This article ran in the July/August 2006 issue of The American Spectator. To subscribe, click here.
BY THE TIME THE PUNDITS HAD PICKED CLEAN the carcass of the 2004 election, the idea that Christian conservatives played a significant role in the President's re-election had been declared a myth. Looked at properly, argued Charles Krauthammer, the 2004 exit polls revealed "moral values" were "dead last" on the voters' minds on Election Day. It was all an ego-soothing "myth" cooked up by the liberals and the media to extenuate the GOP wipeout.
But spinning an election is a lot different from winning one. So while pundits can afford to dismiss the role of conservative Christians in public life, the politicians cannot.
Almost 28 million evangelical Christians voted in 2004, three-fourths of them for the Republican candidate for president. Pile on top of that 9 million weekly Mass-attending Catholics who routinely vote Republican. Do a little math and we begin to see an indispensable voting bloc of conservative Christians who might come to resent being constantly belittled at the hands of neoconservative pundits and the unkept promises from Republican politicians.
What is more, "moral values" voters are attracting a surprising amount of attention this election year for a segment of the electorate whose impact on campaign outcomes is said to be "mythical." And this time around, interestingly enough, the attention is being paid not only by Republicans but by Democrats as well.
It should be no surprise that Republicans in Washington led by Senate Majority Leader Bill Frist have promised to hold up-or-down votes on hot-button issues that tend to energize the conservative Christian base of the GOP. What is a bit surprising is the timing of these votes: July 2006 -- 20 months after the 2004 election and only four months before the 2006 election. Jim Pfaff from Focus on the Family tells me such timing sniffs of pandering.
While Christians have been waiting all these months for Republicans in Washington to take action on the issues they care most about, some Democrats (of all people) have altered their own rhetoric to appeal to these most loyal of GOP voters.
The first round of these appeals was uniquely ham-fisted. As a candidate for the chairmanship of the Democratic National Committee, Howard Dean insisted, "We are definitely going to do religious outreach. Even in my campaign I was interested in reaching out to evangelicals." Four months later, Dean reverted to type and derided the GOP as a "white Christian party."
"The next Republican that tells me I'm not religious I'm going to shove my rosary beads down their throat," railed Sen. Joe Biden (D-DE) while stumping for Democrats in Kentucky.
Imagine a white suburban Republican trying to talk jive to win over black voters and you begin to feel the level of discomfort most voters experienced after witnessing these clumsy entreaties. According to the Pew Research Center, the percentage of Americans who saw Democrats as "religion friendly" plummeted from 40 percent in October 2004 to 28 percent in August 2005. Steven Waldman, editor-in-chief of the website Beliefnet, calls this "the most damaging statistic for Democrats" and says it should terrify them.

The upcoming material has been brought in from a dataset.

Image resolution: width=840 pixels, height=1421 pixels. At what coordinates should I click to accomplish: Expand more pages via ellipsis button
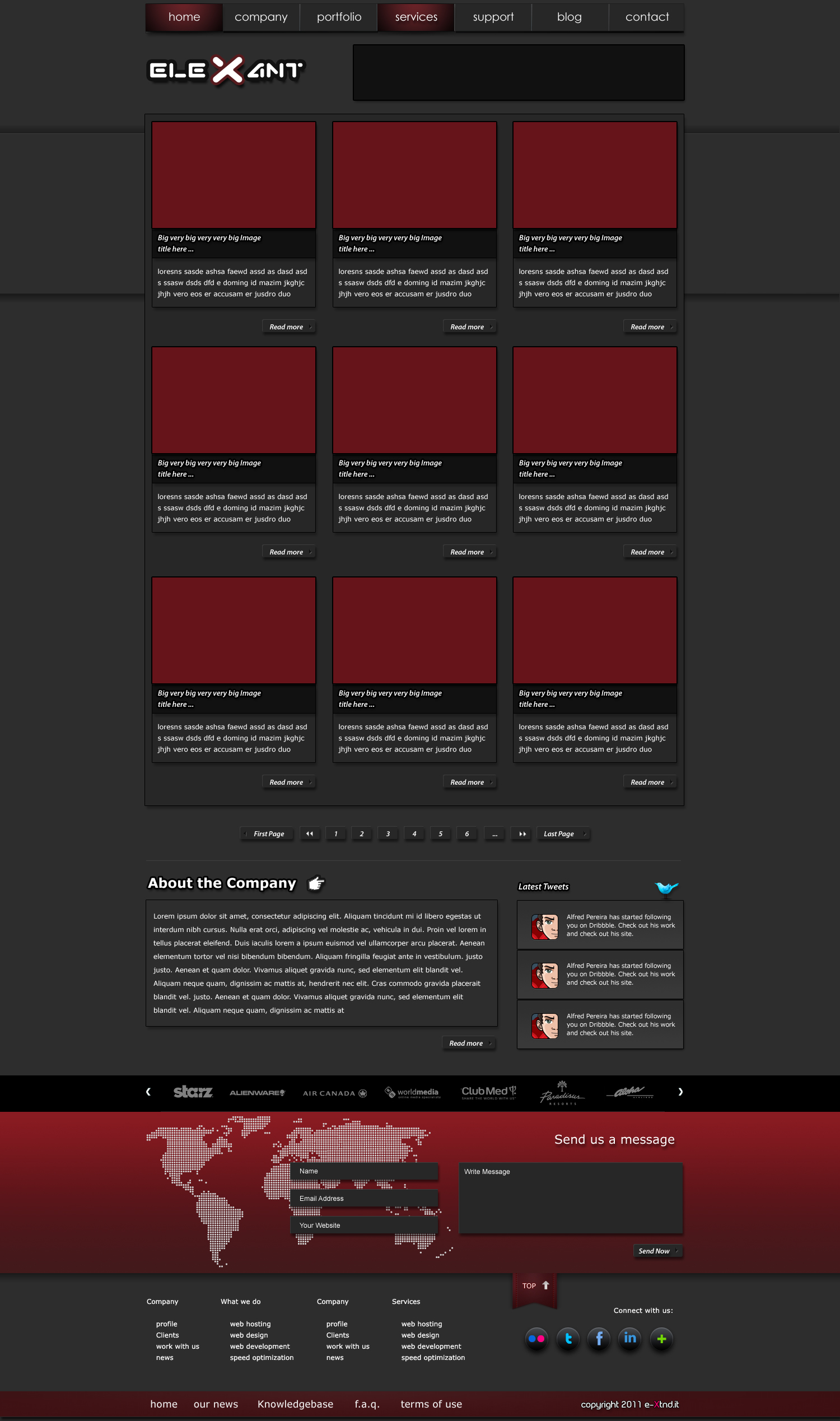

And so, as Waldman has pointed out elsewhere, hardly a week goes by without some conference of liberal Christians resolving to take on a greater role in our national affairs. Many of these liberals are genuine believers whose faith informs their political worldview. And, as with the Religious Right, they too have their share of charlatans. But from the early stumbles of Dean, Biden, and others, these religious lefties have carved out a slice of the credibility pie and can no longer be thought of as a joke. Convinced they have history on their side (Waldman calls the Democrats' profound secularism of the last two decades the "anomaly"), they are preparing to claim the United States in the name of a very liberal Jesus Christ.
"A first step is to find candidates that are comfortable talking about religion," John Green, professor of political science at the University of Akron tells me. He's right. It is too late for lifelong political secularists like Dean and Biden to sell their conversion stories to a conservative Christian electorate. But new faces on the Democratic political scene have an opportunity to present themselves to voters as something different.
They have a model, perhaps, in Tim Kaine, the new governor of Virginia. Kaine spoke openly about his Roman Catholic faith during his successful 2005 campaign. He advertised on Christian radio stations and wasn't afraid occasionally to label himself "pro-life" (though he did take liberties with the traditional understanding of the term). He won against an attractive Republican candidate in an increasingly red state. His winning formula was more subtle than, say, Biden's approach and more consistent than Dean's.
ANOTHER DEMOCRATIC CANDIDATE who has approached the question of faith with due proportion is Joe Sestak, a retired Navy Admiral who is challenging Rep. Curt Weldon in Pennsylvania's seventh district. When Weldon attacked Sestak -- who is a bit of a carpetbagger -- for having his daughter's malignant brain tumor treated in Virginia, not Philadelphia, Sestak's response was measured and compelling:
Like many families dealing with illness, we have had our challenges in the last year. Through the grace of God, the many prayers of our friends and family, and the wonderful doctors and nurses, we have made it through this experience with our daughter Alex, who continues to inspire us everyday.